WORK REQUEST 1 ▸ According to the Sherri Papini article, how many days did Papini stay with her ex-boyfriend?
WORK REQUEST 2 ▸ Copy word for word the section of the Sherri Papini article that starts at the words "According to reports, Sherri" and stops after "searches for her.".

SELECTED PASSAGE ▸
....

Sherri Papini was arrested on Thursday and charged with making false statements to police and mail fraud after investigators discovered that her 2016 kidnapping was fake. The California mom could face up to 25 years in prison for both charges and over $500,000 if convicted. Police are investigating.
According to reports, Sherri Papini claimed that she was kidnapped at gunpoint by two Hispanic women back on Nov. 2, 2016. The California mom gave detailed reports about her kidnapping, including descriptions of the two women. In actuality, Papini was staying with her ex-boyfriend for 22 days while her community launched multiple searches for her.
Papini showed up 150 miles from her home on Thanksgiving Day 2016. She showed up on a rural road in Yolo County near Woodland, Calif. She was restrained, bruised and had a brand on her shoulder.
“Ultimately, the investigation revealed that there was no kidnapping and that time and resources that could have been used to investigate actual crime, protect the community, and provide resources to victims were wasted based on the defendant’s conduct,” said U.S. Attorney Phillip A. Talbert.
Male DNA, found on Papini’s clothes and skin, was linked back to her former boyfriend in 2020. The Costa Mesa man said that Sherri Papini had asked him to pick her up in Redding, Calif. on the day of her disappearance and had stayed with him during her fake kidnapping.
The former boyfriend also said that Papini hurt herself while at his home, including beating her face, cutting her hair, and burning herself. The California mom told her ex-boyfriend that her husband, Keith Papini, was abusing her, and that was why she was running away. There are no police reports detailing that alleged abuse.

....

SOURCE MATERIAL ▸

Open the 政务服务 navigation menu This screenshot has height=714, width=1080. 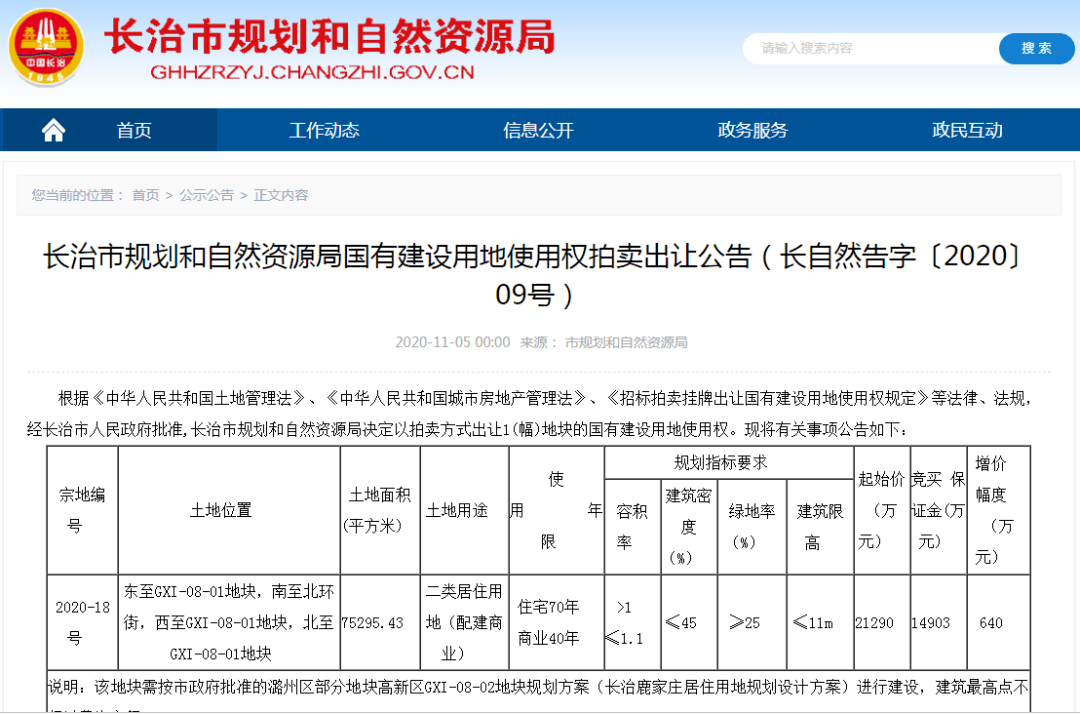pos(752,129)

....

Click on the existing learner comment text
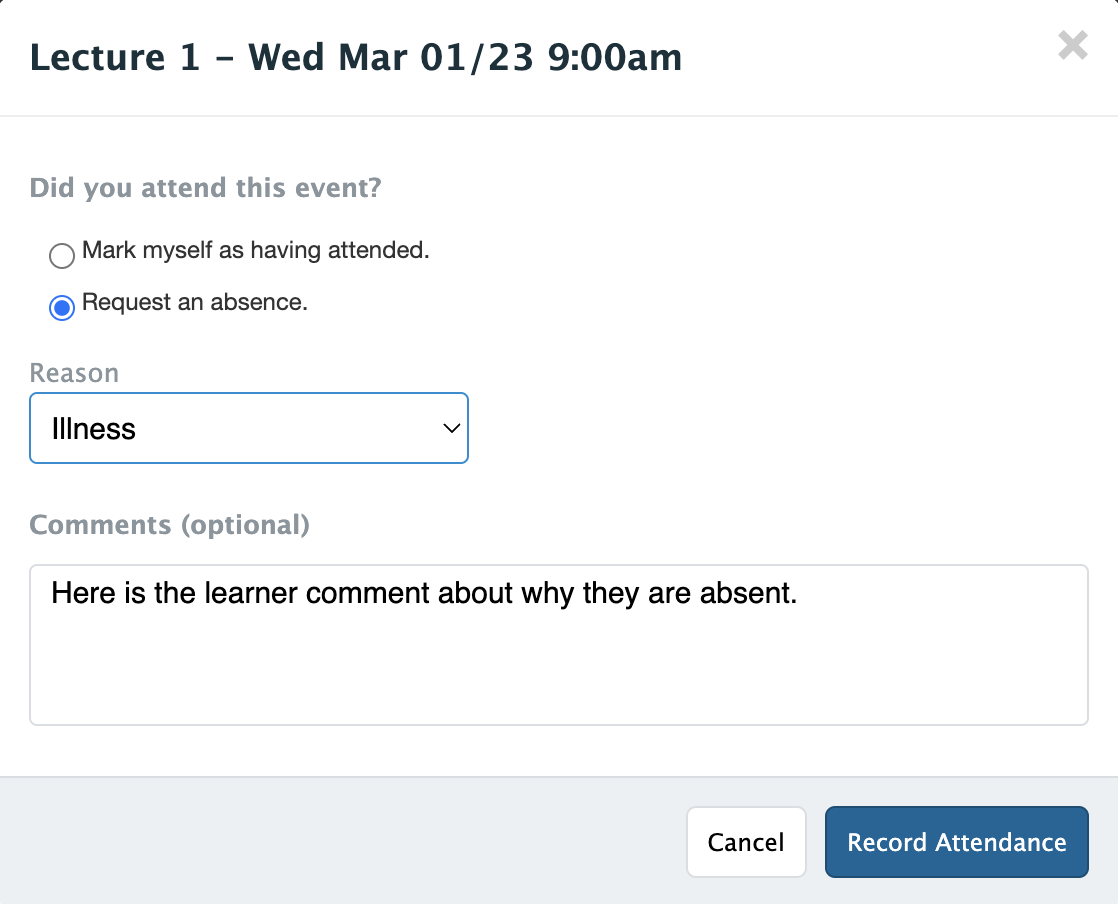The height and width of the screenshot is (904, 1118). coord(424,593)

....

RESPONSE 1 ▸ 22 days.

RESPONSE 2 ▸
According to reports, Sherri Papini claimed that she was kidnapped at gunpoint by two Hispanic women back on Nov. 2, 2016. The California mom gave detailed reports about her kidnapping, including descriptions of the two women. In actuality, Papini was staying with her ex-boyfriend for 22 days while her community launched multiple searches for her.